Yup. Pointed that out to my wife when we were watching the DVD.


----------



## DungeonKeeperUK (Aug 28, 2002)

Maraxle said:
			
		

> *
> Bad Taste is a classic?  Ugh.  I didn't get through the first 10 minutes of it.  At about the 5 minute mark, I called all my friends in to see how crappy the movie was.  They were equally unimpressed.  Of course, this was back before LOTR, so it was back before geeks were required to like Peter Jackson. *




"Bad Taste is a classic" please note the sarcasm in my fingers when I typed this.....

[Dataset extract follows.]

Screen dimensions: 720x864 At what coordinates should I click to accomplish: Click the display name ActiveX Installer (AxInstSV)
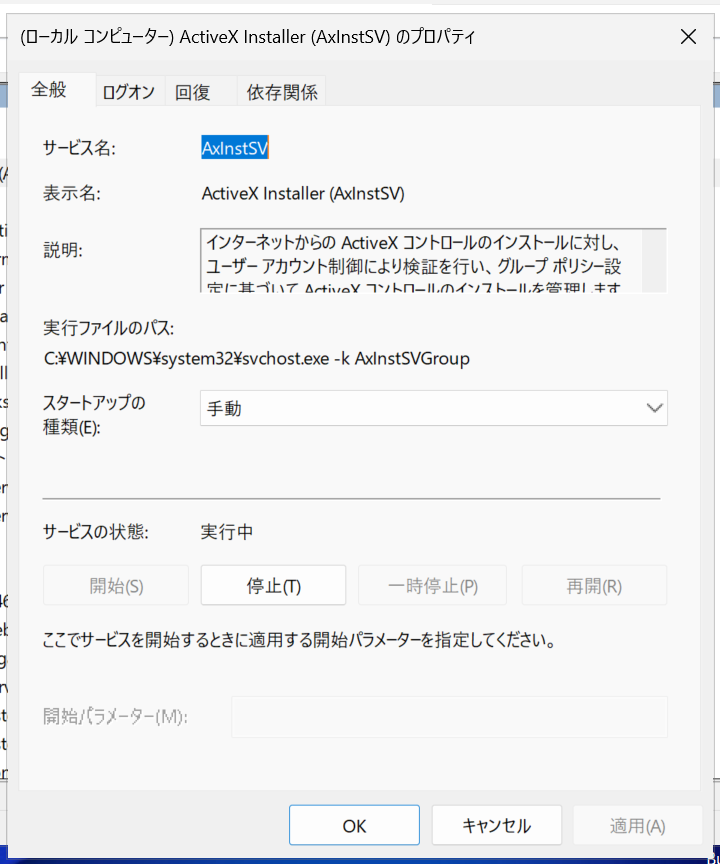[x=303, y=193]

I liked the film for its pure awfulness, so bad it was "good", and yes I saw it when it first reached the shores of the UK, long before young Peter did his thing with LoTR


----------



## Bragg Battleaxe (Aug 28, 2002)

This could be so obvious that everyone noticed it but when Frodo and company are hiding under the log from the Ringwraith and all the worms and spiders start coming out of the log, its at the moment when the Wraith touches the log. I think this implies that ANY sort of living creature is repulsed by the Wraith's presence and flees from it.


----------



## Holy Bovine (Aug 28, 2002)

Ashy said:
			
		

> *Sadly, I noticed something that they missed.  Glamdring, Gandalf's elven blade, never glows when orcs are near, while Sting does...    Alas, this should not be so....   *





Ah, when Gandalf gets the sword in the Hobbit (from the Troll's cave) it is never mentioned to my knowledge whether Glamdring glows when Orcs are near.  As far as I know that ability is only in Bilbo's sword Sting (and Gandalf specifically mentions it).

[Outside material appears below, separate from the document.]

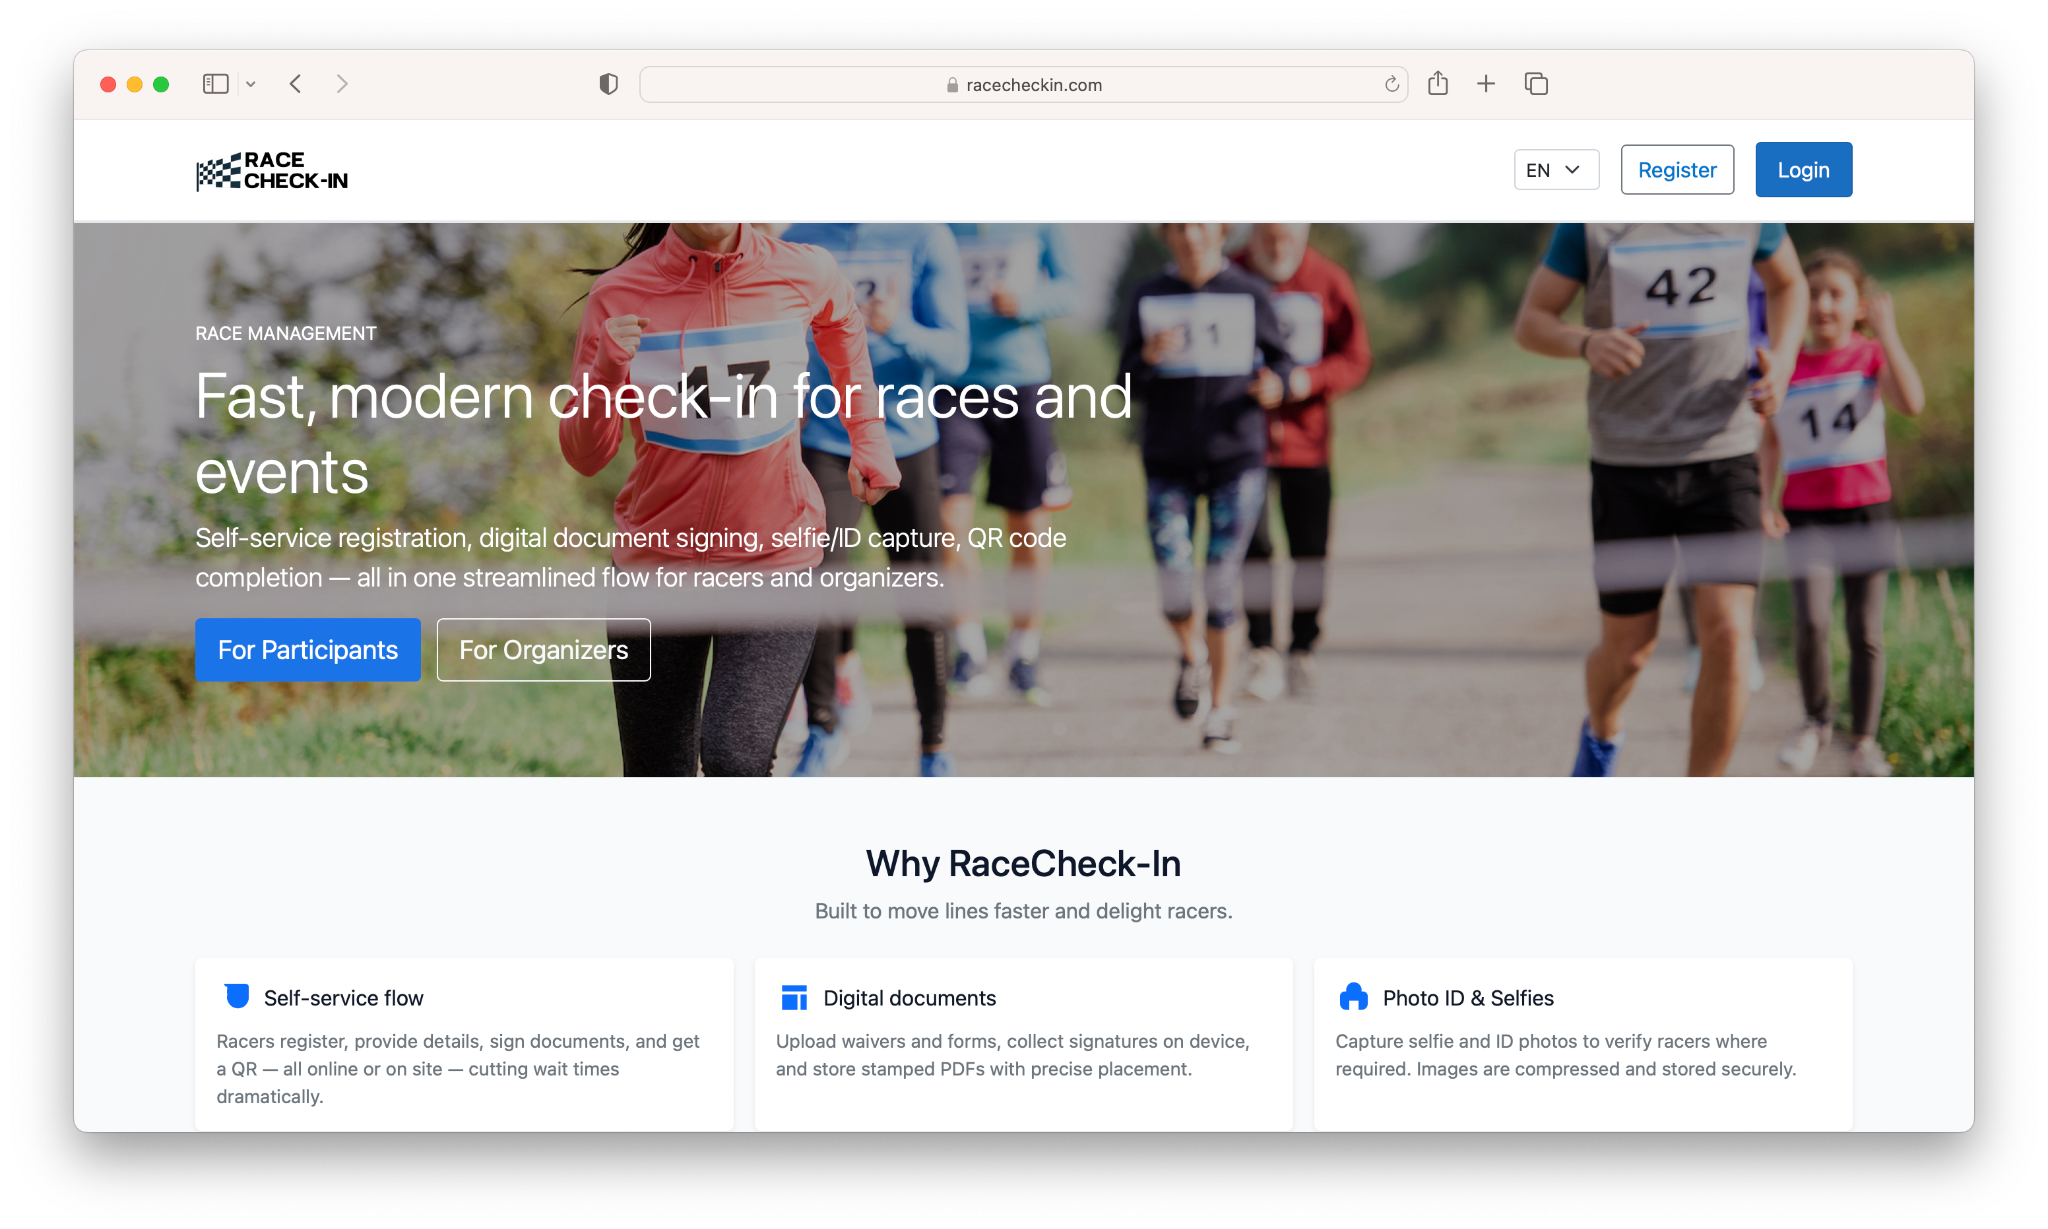Select the For Participants button
The height and width of the screenshot is (1229, 2048).
pos(308,650)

Unlike D&D magical swords do not always glow in Middle Earth.


----------



## hong (Aug 28, 2002)

Holy Bovine said:
			
		

> *
> Unlike D&D magical swords do not always glow in Middle Earth. *




Mind you, magic swords don't always glow in D&D either....


----------



## Furn_Darkside (Aug 28, 2002)

I have to point the petrified trolls out to everyone I see the movie with.  

When will the geeks inherit the earth and get it over with? 

FD


----------



## DungeonKeeperUK (Aug 28, 2002)

hong said:
			
		

> *
> 
> Mind you, magic swords don't always glow in D&D either.... *




Yup I know they rarely do in my campaigns, though I'll never the forget the thief creeping across a courtyard, with guards surrounding the battlements, when he decides to unsheath his magical short sword.. ::shoom:: light surrounds him, poor little guy...

Anyway, I digress, I too don't remember Glamdrin glowing round orcs, it was a most feared wepon of the orcs and its name may well be derived from the descriptive word for orcs.. glamhoth ...
I'll remove my geek head now and try to look normal again..


----------



## Umbran (Aug 28, 2002)

Furn_Darkside said:
			
		

> *When will the geeks inherit the earth and get it over with? *




Dude, I got two words for you:  Bill Gates.

When geeks inherit the Earth, it isn't pretty.


----------



## Furn_Darkside (Aug 28, 2002)

Umbran said:
			
		

> *
> 
> Dude, I got two words for you:  Bill Gates.
> 
> When geeks inherit the Earth, it isn't pretty.  *




Well, I am of the odd minority that does not hate corporations and/or Microsoft. 

MS seems offly purty to me.

FD


----------



## Tsyr (Aug 28, 2002)

I've got nothing against Bill Gates or Microsoft either.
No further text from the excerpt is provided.